By going through my questions, I’ll get an idea about a player and form a profile in my mind. I’m gathering details—preferred body materials, neck, fingerboard, nut widths, string spacing—which will end up in a file with a client’s name on top. For those who don’t know the exact measurements, don’t fear, we can guide you. Luthiers have tried-and-true models we build as a reference, and a custom guitar is often a simple variation of these standards.
Most luthiers give clients the option to select woods from their stock, and I strongly advise letting your builder make the final selection because they know their materials and their history. Each builder has a unique alchemy around which wood combinations work best, so listen—and learn, too. Should you insist on a wood species that the builder has not combined before, he or she may have reservations and need to explore before moving forward. If I’m the builder, and if no immediate alarm bells ring, I try to keep an open mind and will do the research to either proceed or hit the brakes.
After the structural and material details are locked in, decorative options like pearl inlays, marquetry, painting, and finish colors come next. You will have to trust your maker in this department, because artwork takes on a life of its own. If you’ve seen examples of the builder’s work, you know what to expect, and you may have some ideas of your own which the luthier can flesh out later.
Some luthiers will be willing to act as a “jill or jack of all trades” while others will not, so communication is a key part of any custom guitar order.
Photo by David Wren
Luthiers are generally a polite bunch, and our goal is to make our clients happy, but sometimes we are asked to do things that are outside of our wheelhouse. One example is a client asking a luthier renowned for their archtops to build a harp guitar. One luthier might totally embrace this, while another might not. When I started making guitars, I had to be a “jill of all trades”—see what I did there?—and would build whatever I was asked to, just to keep a roof over my head. This often meant stepping far outside my comfort zone.

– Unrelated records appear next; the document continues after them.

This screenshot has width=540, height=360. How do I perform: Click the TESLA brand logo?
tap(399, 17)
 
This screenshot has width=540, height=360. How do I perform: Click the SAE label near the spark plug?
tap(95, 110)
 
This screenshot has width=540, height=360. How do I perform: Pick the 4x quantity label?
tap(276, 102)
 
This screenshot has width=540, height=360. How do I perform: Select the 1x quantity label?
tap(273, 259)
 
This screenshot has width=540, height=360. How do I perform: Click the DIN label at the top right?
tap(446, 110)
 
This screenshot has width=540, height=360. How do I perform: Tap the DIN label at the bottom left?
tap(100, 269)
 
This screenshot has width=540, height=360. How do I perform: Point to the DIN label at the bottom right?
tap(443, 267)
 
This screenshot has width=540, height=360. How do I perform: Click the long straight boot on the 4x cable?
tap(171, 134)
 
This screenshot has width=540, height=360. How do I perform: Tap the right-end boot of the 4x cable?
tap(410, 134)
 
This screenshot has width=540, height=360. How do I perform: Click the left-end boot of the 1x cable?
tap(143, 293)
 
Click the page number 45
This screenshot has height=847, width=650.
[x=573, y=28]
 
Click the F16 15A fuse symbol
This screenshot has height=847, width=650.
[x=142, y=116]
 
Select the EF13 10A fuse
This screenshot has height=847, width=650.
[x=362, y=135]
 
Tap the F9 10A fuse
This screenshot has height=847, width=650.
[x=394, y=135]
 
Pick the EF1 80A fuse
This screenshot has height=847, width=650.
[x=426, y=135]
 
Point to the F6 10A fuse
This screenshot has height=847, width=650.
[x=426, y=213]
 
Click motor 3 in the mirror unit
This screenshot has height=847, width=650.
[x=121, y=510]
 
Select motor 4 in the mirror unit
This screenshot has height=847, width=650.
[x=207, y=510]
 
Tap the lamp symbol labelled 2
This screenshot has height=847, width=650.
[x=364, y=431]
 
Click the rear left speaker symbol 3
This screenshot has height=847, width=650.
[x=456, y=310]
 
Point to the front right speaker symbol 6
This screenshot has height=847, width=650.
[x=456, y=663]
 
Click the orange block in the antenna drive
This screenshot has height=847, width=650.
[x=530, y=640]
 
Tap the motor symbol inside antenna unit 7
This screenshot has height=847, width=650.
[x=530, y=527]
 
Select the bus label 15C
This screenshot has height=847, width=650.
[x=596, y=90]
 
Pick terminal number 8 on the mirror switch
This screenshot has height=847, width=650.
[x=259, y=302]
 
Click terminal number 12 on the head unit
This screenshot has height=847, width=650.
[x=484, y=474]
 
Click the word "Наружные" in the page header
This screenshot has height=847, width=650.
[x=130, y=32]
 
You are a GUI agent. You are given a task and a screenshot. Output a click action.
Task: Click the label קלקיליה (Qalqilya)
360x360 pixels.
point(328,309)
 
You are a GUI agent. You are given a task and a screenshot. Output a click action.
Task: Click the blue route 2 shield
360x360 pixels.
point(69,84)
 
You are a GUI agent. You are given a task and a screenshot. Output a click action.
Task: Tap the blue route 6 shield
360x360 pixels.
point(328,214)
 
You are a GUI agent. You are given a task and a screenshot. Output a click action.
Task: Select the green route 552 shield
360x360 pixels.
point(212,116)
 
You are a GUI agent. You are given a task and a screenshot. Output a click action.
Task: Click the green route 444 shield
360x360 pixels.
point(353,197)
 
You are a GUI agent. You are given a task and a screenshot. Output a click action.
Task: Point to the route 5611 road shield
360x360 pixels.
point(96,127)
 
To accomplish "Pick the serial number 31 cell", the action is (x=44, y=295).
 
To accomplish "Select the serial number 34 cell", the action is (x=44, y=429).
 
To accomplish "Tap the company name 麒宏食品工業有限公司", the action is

When Pat Metheny asked me to make him a guitar with “as many strings as possible,” I had no idea what that might be, but I immediately said “yes!” because I knew he trusted me, so I ran with it. The result was the Pikasso guitar, and I am forever grateful for his faith in me and that I grabbed the opportunity to expand my knowledge.
Many folks ordering a handmade instrument are like expectant parents, wanting updates and photos at every stage. We understand your enthusiasm, but please remember that most of us work solo and we literally and figuratively have our hands full, so we can try, but please be patient. And don’t be concerned by our silence, it just means the dust is flying and magic is at work.
The way I look at it, this is your guitar and not mine. My hands are building it, but you will be the one playing it. My job is to deliver you a guitar that will inspire you to create for years to come. We instrument makers are honored that you have entrusted us with the task of making you a guitar. There is nothing we’d rather be doing and we’re deeply grateful for that trust. Enjoy the journey!